I mean, the bus lane doesn't even *exist* from Wellington to Mary. Obviously the road worked just fine before the bus lane, why is it congested now? The traffic from Mary through to Bay is the obvious source of the back-up. That area is now 2-lanes, just like Wellingotn->Mary. But Wellington->Mary worked fine as 2 lanes.
Basically, Wellington->Mary proved, *before the bus-lane* that King Street can run just fine with two lanes of live traffic, provided the lights stay synced and nothing else snarls the traffic.
So theoretically, Mary->Bay should be able to do the same isntead of backing up traffic right through to Wellington. But it doesn't. Why?
Well, the obvious culprits are twofold: the Mountain buses (John->King turns across all the traffic, and then King->Macnab turns across all the traffic) and the bad light timing.
Otherwise, the buses are out of traffic, so they're not a source of the snarl.

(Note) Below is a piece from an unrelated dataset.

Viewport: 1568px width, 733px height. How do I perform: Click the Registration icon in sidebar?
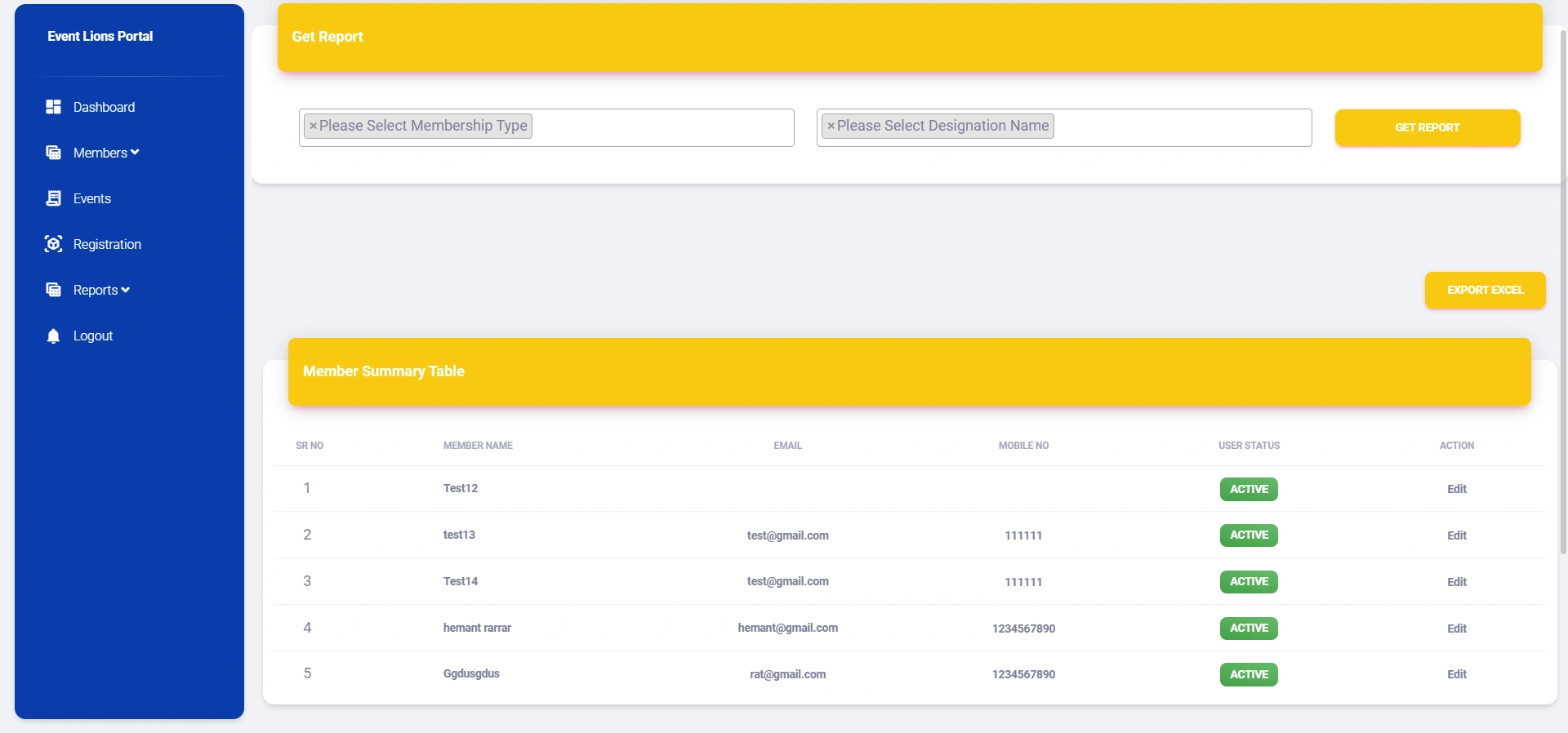[53, 244]
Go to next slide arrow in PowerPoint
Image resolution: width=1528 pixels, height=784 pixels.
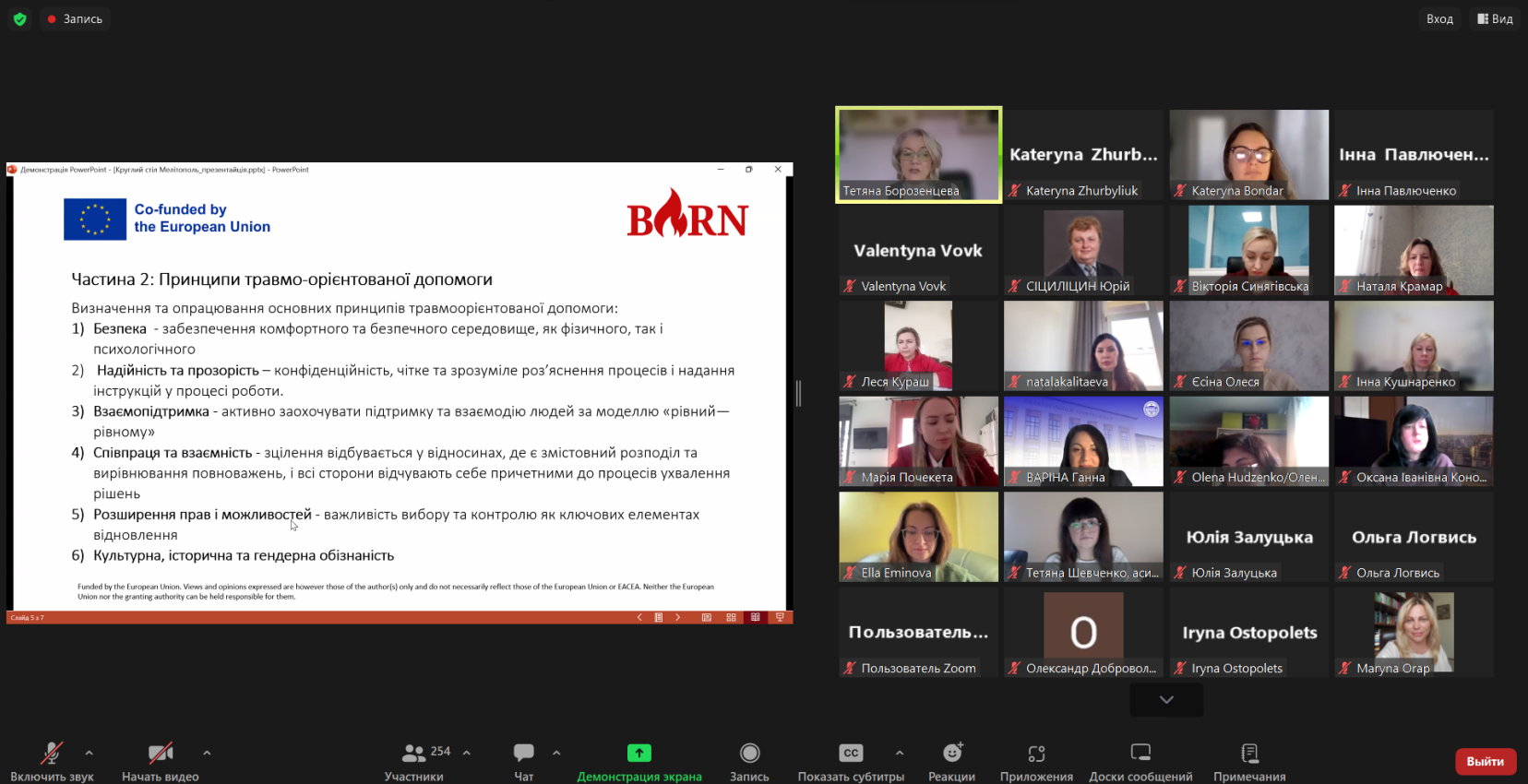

That is, after all, *the whole point*.
Now, since we've already considered how King runs fine with 2 lanes, we can also continue this logic further to Queen (we'll ignore West of Queen since that's where the truck route begins and traffic from Cannon is shunted onto King). If we had 2 lanes there too instead 2.5 (right now it's 3 rush-hour, 2 otherwise) then we could give the North side businesses back their North-side parking meters (the South side businesses all have parking lots anyways). Bye bye "NO MORE BUS LANES" signs, everybody's happy!
Finally, let carpoolers use the bus lane, making the whole area into 2.5 lanes instead of 2 (I dissent on letting cyclists in there - the whole point is that packed vehicles should be able to go fast, which bikes aren't. And I'm a cyclist).
All these quick wins were obvious within a *week* of the launch of the bus lane. Why did the City sit on their hands.